É por isso que essa memória o constitui as ilhas como um território a
parte da cidade, pelo contrário, provoca uma reflexão sobre a vida urbana a
partir das margens do Lago Guaíba. Morar em um local estratégico na região
metropolitana de um centro urbano e ter acesso a ambientes privilegiados
quanto a recursos hídricos, fauna e flora, não é portanto, uma questão que se
coloca apenas a segmentos mais cosmopolitas das cidades, adeptos do
turismo ecológico, dos esportes aquáticos ou moradores de condomínios
residenciais ecologicamente projetados para aproveitamento da “área verde”
de determinadas regiões da cidade. Os relatos de pescadores, catadores de
lixo, empregadas domésticas, barqueiros, trabalhadores assalariados,
pequenos sitiantes rurais e outros ilheros moradores do Delta do Jacuí revelam
a importância do ambiente natural não apenas para promoção do seu sustento,
mas igualmente na constituição de sua subjetividade nos seus pertencimentos
diferenciados à cidade.
Embora as narrativas enfatizem o caráter microcósmico das ilhas, na
forma como o mato, as águas, os caminhos de navegação, os animais e os
grupos locais relacionam-se na narrativa, esse microcosmo inclui parte da
margem continental de Porto Alegre. Mais especificamente, são estes os
caminhos que ligam as ilhas ao centro administrativo e comercial da capital do
Rio Grande do Sul, como o Cais do Porto e o Bairro Navegantes, que
antigamente era ponto de contato constante nas idas e vindas de barqueiros na
56
cidade, onde inclusive muitos atuais moradores das ilhas habitavam, e que
atualmente é caminho rodoviário pelas pontes e local de trabalho e de serviços
públicos (escolas, postos de saúde, conselho tutelar, etc).
Os moradores mais antigos das ilhas relatam suas práticas e a
transformação da paisagem local, narrando os processos de aterramento da
orla do Lago Guaíba, as transformações de antigos espaços de sociabilidade
popular de contato com o lago, além das mudanças nas distâncias e na
posição estrutural que as ilhas ocupavam nos limites da cidade com o Natural.
os moradores vindos de outras periferias da região metropolitana narram a
transformação das ilhas e de outros matos, morros e charcos, como parte da
sua busca por um lugar diferenciado no ambiente urbano, em que os terrenos
das ilhas se tornam depositários dos projetos de conciliação de suas atividades
produtivas, de deslocamento e de lazer com o ambiente técnico-cultural urbano.
Tais projetos de consolidação de um habitat ideal, nos termos de Leroi-
Gouran (1975), que integra espacialmente o território de ação com o refúgio,
com a morada, não condizem, no entanto, com a forma como essa ocupação
das ilhas se deu, com a densificação populacional e a degradação do ambiente
em suas condições sanitárias, em grande parte. Os próprios narradores
reconhecem essa descontinuidade entre seus projetos de enraízamento nas
ilhas e as consequências do tipo de organização espacial que estas passaram
a ter, na forma das “vilas” de classes populares, por um lado, e de outro na orla
privatizada por mansões e clubes ou desocupada pelos órgãos de proteção
ambiental.

▶ **TAREFA**
Diga, por favor, se cada afirmação abaixo está de acordo com o trecho sobre as ilhas do Delta do Jacuí, respondendo sim ou não e citando literalmente as palavras do trecho que decidem a resposta. (a) O Bairro Navegantes é hoje caminho rodoviário pelas pontes. (b) Morar perto de ambientes privilegiados quanto a recursos hídricos, fauna e flora é uma questão que se coloca apenas aos segmentos mais cosmopolitas das cidades. (c) Os moradores mais antigos das ilhas narram o aterramento da orla do Lago Guaíba.

▶ **DADOS FORNECIDOS**
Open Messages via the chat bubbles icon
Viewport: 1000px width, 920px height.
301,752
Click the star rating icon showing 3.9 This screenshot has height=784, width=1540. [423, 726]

▶ **SOLUÇÃO**
(a) Sim: "atualmente é caminho rodoviário pelas pontes".
(b) Não: "não é portanto, uma questão que se coloca apenas a segmentos mais cosmopolitas das cidades".
(c) Sim: "narrando os processos de aterramento da orla do Lago Guaíba".